**WHAT THE TASK REQUIRES**
Reproduce the passage of the comment thread on converting titles to ASCII between "It's been years" and "and Cake, respectively).", inclusive.

**PAGE**
# # #

It's been years since I took any German, but wouldn't 'Klüft' more accurately be saved as 'Klueft'? I recall that 'Küchen' and 'Kuchen' are two different words entirely (Kitchen and Cake, respectively).

Daverz

How about running replace on the string before normalizing:

title.replace(u'\xdf', 'ss')

and so on for any other special cases.

Andreas

infidel is right. It could create some form of ambiguity - at least with german words.

Michael Kallas

1) Klüft is not a german word, so don't worry too much.
2) Why do you want to generate ids from the title? This is potentially insecure as I might find a clever way for entering cross-site-scripting that way.
3) If the id should match the title, why does it have to be ascii?

Anonymous

> 2) Why do you want to generate ids from the title? This is potentially insecure as I might find a clever way for entering cross-site-scripting that way.
> 3) If the id should match the title, why does it have to be ascii?

http://www.peterbe.com/plog/unicode-to-ascii

Jonathan Holst

I can also (by test) say, that it doesn't work with Scandinavian letters (æ, ø and å) -- they get ignored completely.

# # #

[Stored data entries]
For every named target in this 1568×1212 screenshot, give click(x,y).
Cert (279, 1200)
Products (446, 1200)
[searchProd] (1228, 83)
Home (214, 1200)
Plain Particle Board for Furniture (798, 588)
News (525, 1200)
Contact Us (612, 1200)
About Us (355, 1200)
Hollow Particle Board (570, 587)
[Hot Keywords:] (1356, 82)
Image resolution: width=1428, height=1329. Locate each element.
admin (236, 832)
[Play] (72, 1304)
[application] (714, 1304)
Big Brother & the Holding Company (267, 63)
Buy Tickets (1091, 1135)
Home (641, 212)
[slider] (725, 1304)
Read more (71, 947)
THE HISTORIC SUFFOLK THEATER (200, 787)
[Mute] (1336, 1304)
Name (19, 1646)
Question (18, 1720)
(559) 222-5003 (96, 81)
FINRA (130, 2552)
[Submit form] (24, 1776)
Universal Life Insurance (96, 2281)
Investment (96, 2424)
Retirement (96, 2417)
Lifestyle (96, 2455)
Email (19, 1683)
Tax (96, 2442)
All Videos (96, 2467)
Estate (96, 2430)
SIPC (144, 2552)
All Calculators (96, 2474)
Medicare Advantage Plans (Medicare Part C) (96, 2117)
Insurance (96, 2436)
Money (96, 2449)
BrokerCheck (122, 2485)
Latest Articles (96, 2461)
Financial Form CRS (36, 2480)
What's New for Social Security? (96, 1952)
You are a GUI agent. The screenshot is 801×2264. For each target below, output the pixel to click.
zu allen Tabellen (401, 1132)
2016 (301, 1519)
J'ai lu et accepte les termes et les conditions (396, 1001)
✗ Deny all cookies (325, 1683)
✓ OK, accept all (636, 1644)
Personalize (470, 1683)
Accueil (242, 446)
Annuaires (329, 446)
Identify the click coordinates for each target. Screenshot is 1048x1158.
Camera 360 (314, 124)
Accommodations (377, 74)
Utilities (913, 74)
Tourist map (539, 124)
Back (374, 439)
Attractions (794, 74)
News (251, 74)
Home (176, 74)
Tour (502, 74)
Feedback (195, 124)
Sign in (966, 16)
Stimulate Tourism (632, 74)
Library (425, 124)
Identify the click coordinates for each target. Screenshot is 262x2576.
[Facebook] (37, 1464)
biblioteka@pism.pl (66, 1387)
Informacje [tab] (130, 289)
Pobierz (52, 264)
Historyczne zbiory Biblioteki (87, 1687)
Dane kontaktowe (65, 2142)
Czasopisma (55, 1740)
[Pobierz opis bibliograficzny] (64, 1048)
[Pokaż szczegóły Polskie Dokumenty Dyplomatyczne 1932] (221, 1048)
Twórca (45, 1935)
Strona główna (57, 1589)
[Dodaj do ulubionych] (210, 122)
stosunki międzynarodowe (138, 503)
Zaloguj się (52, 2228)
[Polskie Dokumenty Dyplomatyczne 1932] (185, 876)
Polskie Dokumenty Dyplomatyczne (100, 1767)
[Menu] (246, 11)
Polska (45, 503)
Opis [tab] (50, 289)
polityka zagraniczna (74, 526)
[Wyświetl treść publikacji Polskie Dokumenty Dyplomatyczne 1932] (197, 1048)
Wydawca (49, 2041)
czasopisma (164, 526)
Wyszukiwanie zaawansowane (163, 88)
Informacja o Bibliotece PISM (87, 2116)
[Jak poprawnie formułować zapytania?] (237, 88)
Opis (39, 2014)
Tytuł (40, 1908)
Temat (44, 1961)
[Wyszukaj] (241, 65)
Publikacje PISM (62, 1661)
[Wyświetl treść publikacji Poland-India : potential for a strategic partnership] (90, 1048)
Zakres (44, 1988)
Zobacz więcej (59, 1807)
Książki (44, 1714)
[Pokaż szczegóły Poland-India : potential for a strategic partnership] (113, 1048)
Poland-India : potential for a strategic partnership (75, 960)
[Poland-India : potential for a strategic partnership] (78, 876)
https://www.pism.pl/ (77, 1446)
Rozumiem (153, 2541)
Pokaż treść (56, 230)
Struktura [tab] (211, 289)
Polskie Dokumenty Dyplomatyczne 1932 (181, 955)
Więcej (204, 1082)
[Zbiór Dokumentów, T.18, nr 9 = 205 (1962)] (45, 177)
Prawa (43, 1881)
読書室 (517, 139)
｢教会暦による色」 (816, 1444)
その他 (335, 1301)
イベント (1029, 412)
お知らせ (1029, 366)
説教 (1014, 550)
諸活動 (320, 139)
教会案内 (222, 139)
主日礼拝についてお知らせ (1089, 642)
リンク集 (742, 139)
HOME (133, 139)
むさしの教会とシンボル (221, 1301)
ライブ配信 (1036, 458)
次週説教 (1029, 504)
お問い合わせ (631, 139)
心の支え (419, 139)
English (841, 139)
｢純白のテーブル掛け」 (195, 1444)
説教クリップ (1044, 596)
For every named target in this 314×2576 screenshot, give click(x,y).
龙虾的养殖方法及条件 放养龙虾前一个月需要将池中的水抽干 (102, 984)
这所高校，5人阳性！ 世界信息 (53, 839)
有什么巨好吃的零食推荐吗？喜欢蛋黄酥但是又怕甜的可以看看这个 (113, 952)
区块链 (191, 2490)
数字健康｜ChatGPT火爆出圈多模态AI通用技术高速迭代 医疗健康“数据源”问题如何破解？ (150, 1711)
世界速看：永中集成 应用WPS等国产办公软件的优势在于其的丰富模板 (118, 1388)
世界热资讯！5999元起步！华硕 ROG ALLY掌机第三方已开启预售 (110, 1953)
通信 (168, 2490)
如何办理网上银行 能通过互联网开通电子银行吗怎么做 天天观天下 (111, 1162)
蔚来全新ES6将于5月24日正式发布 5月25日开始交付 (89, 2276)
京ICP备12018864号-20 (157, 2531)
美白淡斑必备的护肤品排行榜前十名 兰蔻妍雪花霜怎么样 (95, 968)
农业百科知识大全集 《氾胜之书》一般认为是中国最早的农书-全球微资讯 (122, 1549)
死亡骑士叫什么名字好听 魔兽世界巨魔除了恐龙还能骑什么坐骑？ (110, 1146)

# # #

**ANSWER TO THE EXERCISE**
It's been years since I took any German, but wouldn't 'Klüft' more accurately be saved as 'Klueft'? I recall that 'Küchen' and 'Kuchen' are two different words entirely (Kitchen and Cake, respectively).